● Tareas pendientes
A) ¿Qué nombres de usuario aparecen en los encabezados del hilo sobre el pequeño amplificador?
B) Transcribe el hilo sobre el pequeño amplificador entre "## ghomeztown (Mar" y "tiene demasiada gracia.", ambos incluidos.

● Fragmento de texto

- - - - - - -

# Pequeño amplificador + altavoces



## ghomeztown (Mar 30, 2006)

Bien. Ok, 

A ver, me gustaria hacer una tormenta de ideas con este hilo para escuchar vuestras propuestas para una cosa que quiero hacer cuanto que tenga tiempo.

Quiero hacer un pequeño sistema de altavoces para mi reproductor de mp3. Osea, preciso un pequeño amplificador y un par de altavoces.

Esta idea todavia no la he investigado demasiado, ya he dicho que no tengo mucho tiempo, pero me gustaria saber por donde me ando para empezar el mini proyecto en unos dias.

Se que los venden ya hechos, pero eso no tiene demasiada gracia.

¿que me recomendais?

Un saludo. 

Gracias


----------



## pepepuerto (Abr 3, 2006)

Hola , tu mismo dices lo que necesitas ,un amplificador y unos altavoces ,por la red tienes todo, sabiendo la potencia, suerte un saludo


----------



## naugul (Abr 19, 2006)

- - - - - - -

● Datos proporcionados
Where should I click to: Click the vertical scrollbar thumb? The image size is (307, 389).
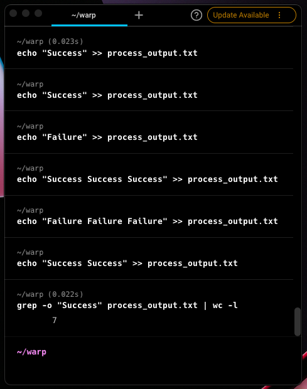pos(298,322)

- - - - - - -

● Respuestas por tarea
A) ghomeztown, pepepuerto, naugul

B)
## ghomeztown (Mar 30, 2006)

Bien. Ok, 

A ver, me gustaria hacer una tormenta de ideas con este hilo para escuchar vuestras propuestas para una cosa que quiero hacer cuanto que tenga tiempo.

Quiero hacer un pequeño sistema de altavoces para mi reproductor de mp3. Osea, preciso un pequeño amplificador y un par de altavoces.

Esta idea todavia no la he investigado demasiado, ya he dicho que no tengo mucho tiempo, pero me gustaria saber por donde me ando para empezar el mini proyecto en unos dias.

Se que los venden ya hechos, pero eso no tiene demasiada gracia.